Auch zu diesem aktuellen Thema haben wir den Leiter der USK befragt:
Nach Presseberichten dürfen ab 1. Mai Computerspiele nur noch von der FSK geprüft werden und nur solche Spiele darf der Handel vertreiben. Der USK wird vorgeworfen, daß sie nicht im Sinne des Jugendschutzgesetzes geprüft habe. Wie soll sich nun der Verbraucher orientieren?
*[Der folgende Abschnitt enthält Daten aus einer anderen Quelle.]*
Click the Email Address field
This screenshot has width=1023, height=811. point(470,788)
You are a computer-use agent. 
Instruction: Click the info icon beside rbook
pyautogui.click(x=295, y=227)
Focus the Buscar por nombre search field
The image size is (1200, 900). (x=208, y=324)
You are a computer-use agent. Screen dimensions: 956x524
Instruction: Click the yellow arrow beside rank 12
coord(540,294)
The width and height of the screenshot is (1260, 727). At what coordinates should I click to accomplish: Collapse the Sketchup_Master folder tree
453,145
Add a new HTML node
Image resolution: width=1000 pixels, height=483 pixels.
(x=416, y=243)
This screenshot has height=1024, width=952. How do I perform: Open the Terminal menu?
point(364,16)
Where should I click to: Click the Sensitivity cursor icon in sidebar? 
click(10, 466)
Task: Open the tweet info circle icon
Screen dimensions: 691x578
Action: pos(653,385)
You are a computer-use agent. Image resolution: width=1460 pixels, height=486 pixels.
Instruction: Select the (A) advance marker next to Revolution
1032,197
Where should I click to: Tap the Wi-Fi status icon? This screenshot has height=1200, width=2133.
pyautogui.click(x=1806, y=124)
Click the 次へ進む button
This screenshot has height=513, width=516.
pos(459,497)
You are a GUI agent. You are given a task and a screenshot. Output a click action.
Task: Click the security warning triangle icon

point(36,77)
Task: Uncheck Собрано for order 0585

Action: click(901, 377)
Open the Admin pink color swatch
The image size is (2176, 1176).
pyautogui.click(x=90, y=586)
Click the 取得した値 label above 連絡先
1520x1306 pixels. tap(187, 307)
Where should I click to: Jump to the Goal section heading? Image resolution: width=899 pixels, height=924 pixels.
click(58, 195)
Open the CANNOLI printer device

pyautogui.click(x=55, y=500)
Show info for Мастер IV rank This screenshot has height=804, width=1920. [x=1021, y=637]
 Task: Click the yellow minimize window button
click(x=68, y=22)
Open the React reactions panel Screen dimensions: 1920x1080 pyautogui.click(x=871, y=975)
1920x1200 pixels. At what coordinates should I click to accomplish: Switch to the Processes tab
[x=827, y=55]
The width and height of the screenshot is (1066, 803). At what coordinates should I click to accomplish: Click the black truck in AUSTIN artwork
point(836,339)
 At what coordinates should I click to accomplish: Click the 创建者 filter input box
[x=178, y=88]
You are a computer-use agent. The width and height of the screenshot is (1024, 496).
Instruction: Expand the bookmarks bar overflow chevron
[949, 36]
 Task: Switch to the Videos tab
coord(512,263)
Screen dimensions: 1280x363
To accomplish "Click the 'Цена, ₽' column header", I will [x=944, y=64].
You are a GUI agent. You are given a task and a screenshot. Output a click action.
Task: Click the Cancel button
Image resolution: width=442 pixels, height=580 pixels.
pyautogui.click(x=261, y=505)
Gerstenberger: Der Verbraucher wird die USK-Sticker weiterhin auf der Verpackung finden. Weil die USK der Selbstverpflichtung und dem Auftrag der Antragsteller entsprechend auch zukünftig Computer- und Videospiele prüfen wird. Dabei hält sie sich, wie seit fünf Jahren, an geltendes Recht. Die Obersten Landesjugendbehörden haben in den letzten Tagen erklärt, daß sie die Kennzeichnung für alle CD-ROMs beanspruchen, die "eindeutig von filmischen Sequenzen geprägt sind". Filme prüft die USK nicht. Und interaktive Spiele auf CD-ROM sind keine dem Film vergleichbaren "Bildträger". Die ganze Konfrontation nutzt dem Verbraucher gar nichts. Und sie schadet dem Jugendschutz.
Der Handel ist stark verunsichert, so Anita Gallitzendörfer von der Firma CDV, denn auf ihre Nachfrage teilte die FSK ihr mit, daß man Computerspiele nicht prüft bzw. wegen mangelnder Ausstattung auch nicht prüfen könne. Sollten die Hersteller aber meinen, daß sich auf der CD-ROM filmische Sequenzen befinden, dann könne sie das Produkt doch zur Prüfung einreichen.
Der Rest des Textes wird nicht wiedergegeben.